המסורה מסמלת את תפיסת כנסת ישראל ביחס לתופעת הזמן בכל צביונה והדרה.
It symbolizes our approach, our grasp of the phenomenon of time. שרשרת הקבלה קיימת לעד ולנצח נצחים. The mesorah brings the past into the present. And let's say the famous Gemara Menachos when Moshe Rabbeinu is sitting in the back bench in Rabbi Akiva's Beis Medrash and someone asks Rabbi Akiva, zu minayin lecha? And what does it say that? And Rebbe Akiva says halacha moshe misinai. So what does that mean? So it means that when Rebbe Akiva, or for that matter when we quote a halacha moshe misinai, so it means that that whole that past is alive and continuing into the present and future.

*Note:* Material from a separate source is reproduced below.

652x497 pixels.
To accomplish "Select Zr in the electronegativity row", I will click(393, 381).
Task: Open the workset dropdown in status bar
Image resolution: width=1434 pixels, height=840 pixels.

אין כאן זמן המבלה את הכל ואין כאן עת חולפת ומתחמקת.
The time doesn't evaporate, it doesn't disappear. You know when you look in Sefer HaMitzvos, I don't remember which mitzvah it is though, in the mitzvos asei, where Ramban has זכירת מעמד הר סיני. Where is that? I think it's in mitzvos asei, no, is it among the lo sa'asei? Where does he have it? Lav bais. Do you have it? Can you read it?
מצוה ששית שנצטוינו שלא נשכח מעמד הר סיני ולא נסיר אותו מדעתנו אבל יהיו עינינו ולבנו שם כל הימים ואמרו השמר לך ושמור נפשך מאד פן תשכח את הדברים אשר ראו עיניך ופן יסורו מלבבך כל ימי חייך והודעתם לבניך ולבני בניך יום אשר עמדת לפני ה' אלהיך בחורב וגו'. והכוונה בזה גדולה מאד שאם היו דברי תורה באים אצלנו מפי נביא עליו השלום ואף על פי שנתאמת אצלנו ענין נבואתו באותות ובמופתים, אם יקום בקרבנו נביא או חולם חלום בזמן מן הזמנים ויצונו בשום הפך מן התורה ונתן אלינו אות ומופת תהיה התורה נסוכה על ידי השני או יכנס בלבנו ספק על זה, אבל כשהגיענו ביאור התורה לאזנינו ועינינו רואות אין שם אמצעי נכחיש כל חולק ומספק ונשקר אותו ולא יועילהו אות ולא תצילהו מאתנו מופת.

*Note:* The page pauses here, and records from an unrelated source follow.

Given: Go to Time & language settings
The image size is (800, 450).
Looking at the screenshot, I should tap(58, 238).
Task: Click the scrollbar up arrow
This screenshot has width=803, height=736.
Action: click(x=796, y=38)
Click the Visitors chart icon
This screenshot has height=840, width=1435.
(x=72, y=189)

Okay. And how does he say it in Hashmatos? Over here he has it on one of those pesukim.
והמצוה הזאת היא במצות לא תעשה, הזהירנו מאד, אני מזהירך מאד להשמר ולשמור עצמך מאד מאד להסתכל ולהתבונן בכל המצוות שלא תשכח מעמד הר סיני מכל הדברים אשר ראו עיניך, הקולות והלפידים, את כבודו ואת גדלו ודבריו אשר שמעת שם מתוך האש.

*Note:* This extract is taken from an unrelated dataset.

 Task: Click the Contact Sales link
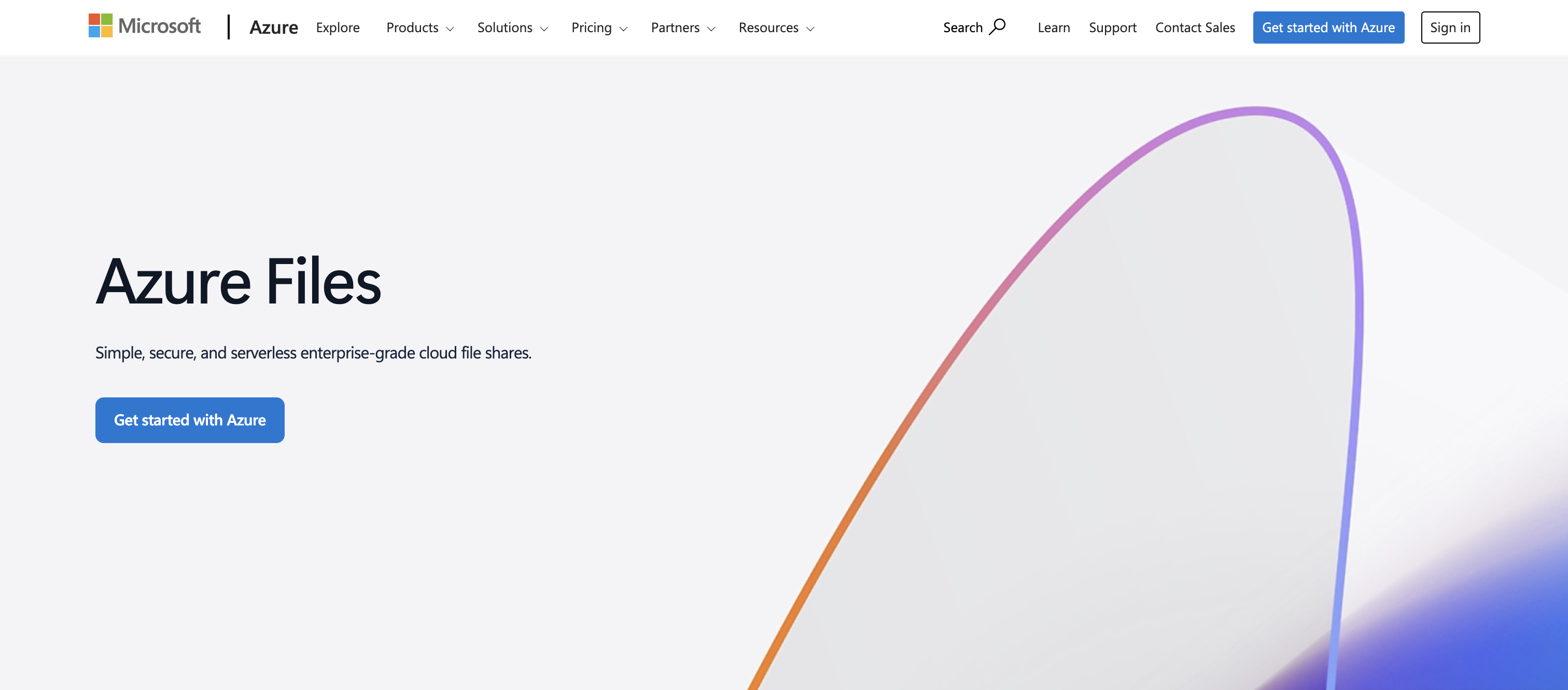click(x=1194, y=27)
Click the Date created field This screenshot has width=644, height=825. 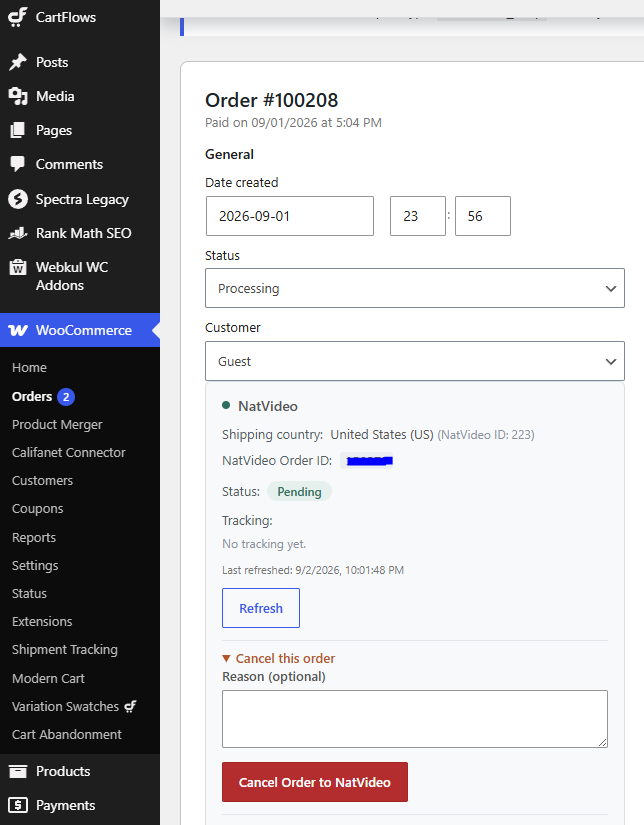(x=290, y=216)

So Ramban says as part of the Ramban's mitzvah of not forgetting, of remembering Ma'amad Har Sinai, it's not just to remember that Hakadosh Baruch Hu spoke the Aseres Hadibros. It's the whole setting, the whole scene, the whole experience. To remember the kolos and the lapidim, all the audio-visual effects. So it's quite clear that the mitzvah again is not just content-oriented but is experience-oriented. And that's for the Ramban, this is in Sefer HaMitzvos, it's much more subtle, there's one word which seems to be subtle, but here it's more explicit here. Again, part of the mitzvah, not just to remember Ma'amad Har Sinai doesn't mean just to remember that Hakadosh Baruch Hu spoke anochi Hashem elokecha. It's to remember the kolos and lapidim and what that expresses so forcefully is that again masora doesn't just... Does transmit information but it transmits experience. It makes the past a living past. That’s what’s really again captured by the fact that the mitzvah is not only the tochen but everything that was part of the experience. And you wonder if maybe that’s another case in which we’ve said a different mahalach, maybe this is an additional answer to the question which arises, משה קיבל תורה מסיני? It should have been משה קיבל תורה מהקדוש ברוך הוא. But Sinai evokes more than just the content of the Torah. hehar bo'er ba'eish. Sinai evokes more than just content. And the point is משה קיבל תורה מסיני ומסרה ליהושע, so the mesirah l'Yehoshua again is not only the content, the Torah content in terms of the hamishah hilchos shechitah or some other halacha l'Moshe mi'Sinai, but the whole experience is part of the mesorah and then it becomes part of our collective memory. Okay, we know that tomorrow we'll begin with section gimmel, and we’ll lock the door I guess until we’ve finished.